_Task brief_
Pick up the forum discussion on existentialism below and carry it on from its last sentence.

_Source passage_
▬▬▬▬▬▬

Existentialism was an idealism that sprang out of man's self-centred approach to reality. That is, he believed himself to be the reference point of all knowledge, and therefore where he was and what he knew was the crucial element to knowledge, to certainty in knowledge. 

As I recall, that was what it was back in its heyday. It is passe now. But at the time people were turning to things that would bring them new revelations, and drugs were a big part of that in its later manifesting stages. "The happening" was the code word for some kind of spiritual or mental interaction with some kind of religious experience; "religious" here not meaning our usual sense of the term, for it could be interaction with anything that even seemed spiritual or "other". It ran out of steam, as I recall, because it was manifesting itself in ever increasing debauchery in its adherents, and ran out of moral ground, like so many "isms" before it.


----------



## WrittenFromUtopia (Aug 14, 2006)

You have to account for the literary aspect of the Existential movement as well. It was more than philosophy, per se.


----------



## JohnV (Aug 14, 2006)

Existentialism was expressed through the arts as well, to be sure. It is part of the whole cultural expression, first though philosophy, then through the arts, and then through actual practices. There is the propagation aspect, and then the culmination aspect, with everything in between, along with before and after, making up the whole of it. It was expressed through literature, painting and sculpture, as well as through music. There is the European expression of it, and then later the North American expression.

▬▬▬▬▬▬

_Provided material_
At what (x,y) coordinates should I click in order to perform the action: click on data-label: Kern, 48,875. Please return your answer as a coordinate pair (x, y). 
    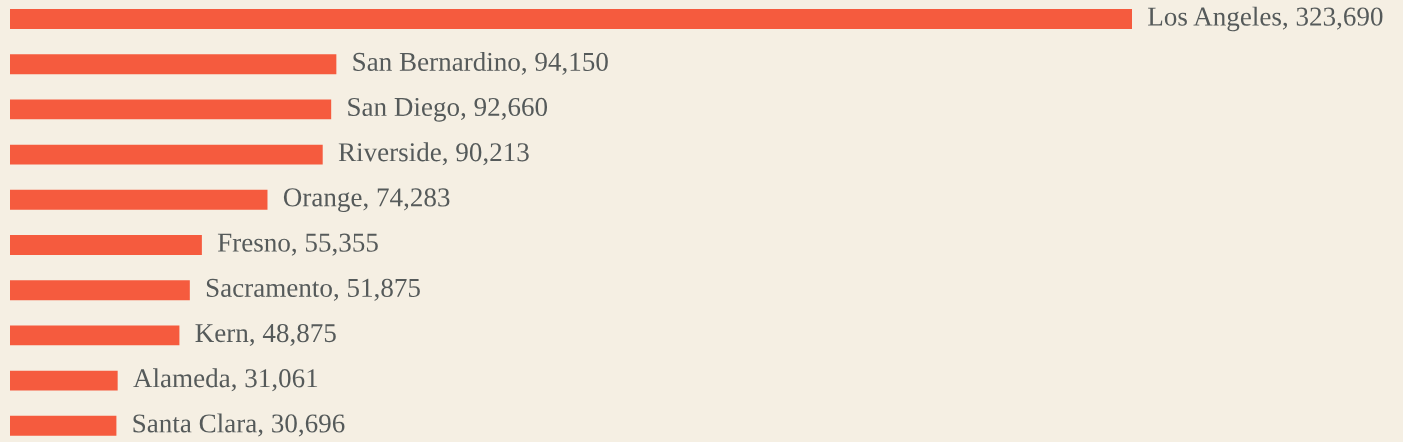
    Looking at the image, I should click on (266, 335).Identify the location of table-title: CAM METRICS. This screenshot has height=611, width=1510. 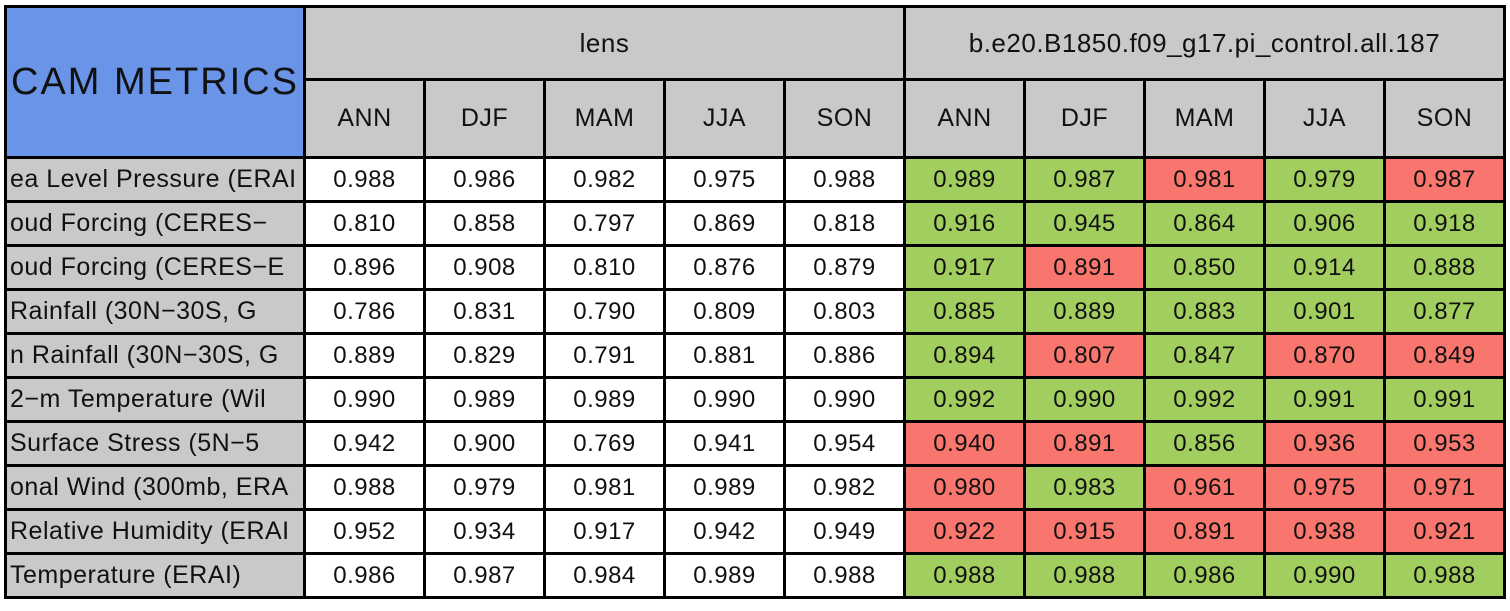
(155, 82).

▬▬▬▬▬▬

_Answer box_
It was a way to label the time that history went through, explaining why things went as they did. It was really nothing more than a feeble attempt of man to go on his own, apart from God. It all happened simultaneous with the assumed victory of science over the Bible, the extreme optimism that man could do anything he set his mind to. At its height it was declared that God was dead; as it waned the same influential voices began to declare that man was resurrecting God. It turned out that the extreme optimism was nothing more than a verbal con game, using words to advantage to give a notion of substance, but really lacking it altogether. That was why God needed to be resurrected. 

One of the biggest ideas that gave rise to it was the question of, "What is?" It was also its downfall, for they found they had explained exactly nothing in the end, but only gave out an illusion of answers to the question. They still found they needed God in the end, but supposed they could raise their own god to fill the void. But they were still hanging with their intellectual feet well off the solid ground. And they still did not know what was right side up or up side down. They were still the reference point in themselves to determine such things, and found they were not big enough to answer the important questions. "What is?" still loomed large.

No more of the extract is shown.